Thames Speedboat Killer Jack Shepherd To Be Sent Back To UK

He wants to try to overturn his conviction.

Speedboat killer Jack Shepherd will return to the UK to begin serving his prison sentence after a judge ruled he must be extradited from Georgia.

A court in Tbilisi approved Britain’s extradition request on Tuesday after Shepherd said he wishes to take part in an appeal against his conviction over the death of 24-year-old Charlotte Brown.

Shepherd surrendered to authorities in Georgia six months after he was convicted of manslaughter in his absence at the Old Bailey.

Charlotte Brown was killed in a speedboat crash on the Thames in 2015
Charlotte Brown was killed in a speedboat crash on the Thames in 2015
Yahoo News UK

The pair had been on a first date when Shepherd’s speedboat overturned, plunging Brown into the icy water of the River Thames in London.

The 31-year-old was sentenced to six years in jail after he absconded, but has been granted permission to appeal against the conviction.

Shepherd told the court that he made the “difficult decision” to not fight extradition “because I wish to participate in the appeal process, to fight for my freedom and to be reunited with those I love, my family, my son”, a video from the Daily Mirror showed.

No date has been set yet for the appeal hearing.

It was previously estimated Shepherd could return to the UK as early as this week.

He also faces a grievous bodily harm charge over an alleged assault in Devon on 16 March last year.

A warrant for his arrest was issued by magistrates in Newton Abbot after he failed to attend the court.

Charlotte’s father Graham Brown said the extradition brings the family “a bit closer” to winning justice for Brown.

“When Shepherd does come back, hopefully he will start showing some remorse and accept responsibility for his part,” Brown told ITV News.

“We’re hoping that he won’t follow through with his appeal, which causes the family more anguish, but I guess that could be a forlorn hope.”

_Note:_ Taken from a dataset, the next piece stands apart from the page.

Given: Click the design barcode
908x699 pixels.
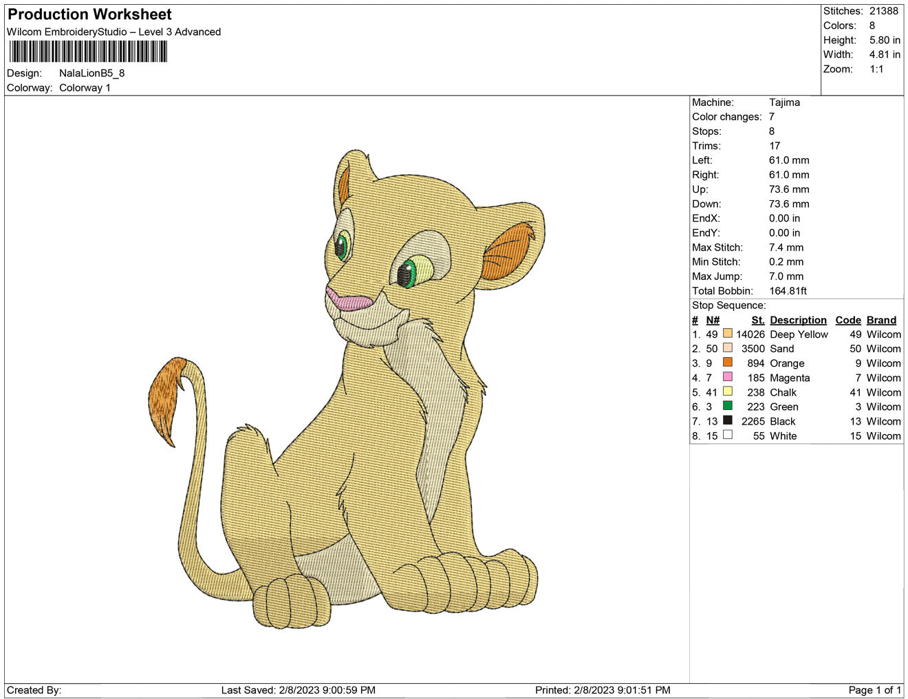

Shepherd’s legal team had mulled fighting extradition altogether and successfully delayed his return by convincing a judge to rule out a fast-tracked process.

Then the Crown Prosecution Service formally requested his extradition on 1 March.

Shepherd appeared at the Old Bailey on 26 January last year to deny manslaughter by gross negligence but jurors were made aware of his absence at the start of his trial in July.

In January, the web designer, originally from Exeter, handed himself in to authorities in Tbilisi, where he has been detained ever since.

The family of Brown, from Clacton-on-Sea, Essex, have fought a battle for justice following her death in December 2015.


December 8 2015: After connecting on a dating site, Brown, a 24-year-old business development consultant from Clacton-on-Sea, Essex, and Shepherd, a web designer originally from Exeter, meet in person for the first time. They have dinner at The Shard in central London, drinking two bottles of wine before returning to Shepherd’s Hammersmith houseboat.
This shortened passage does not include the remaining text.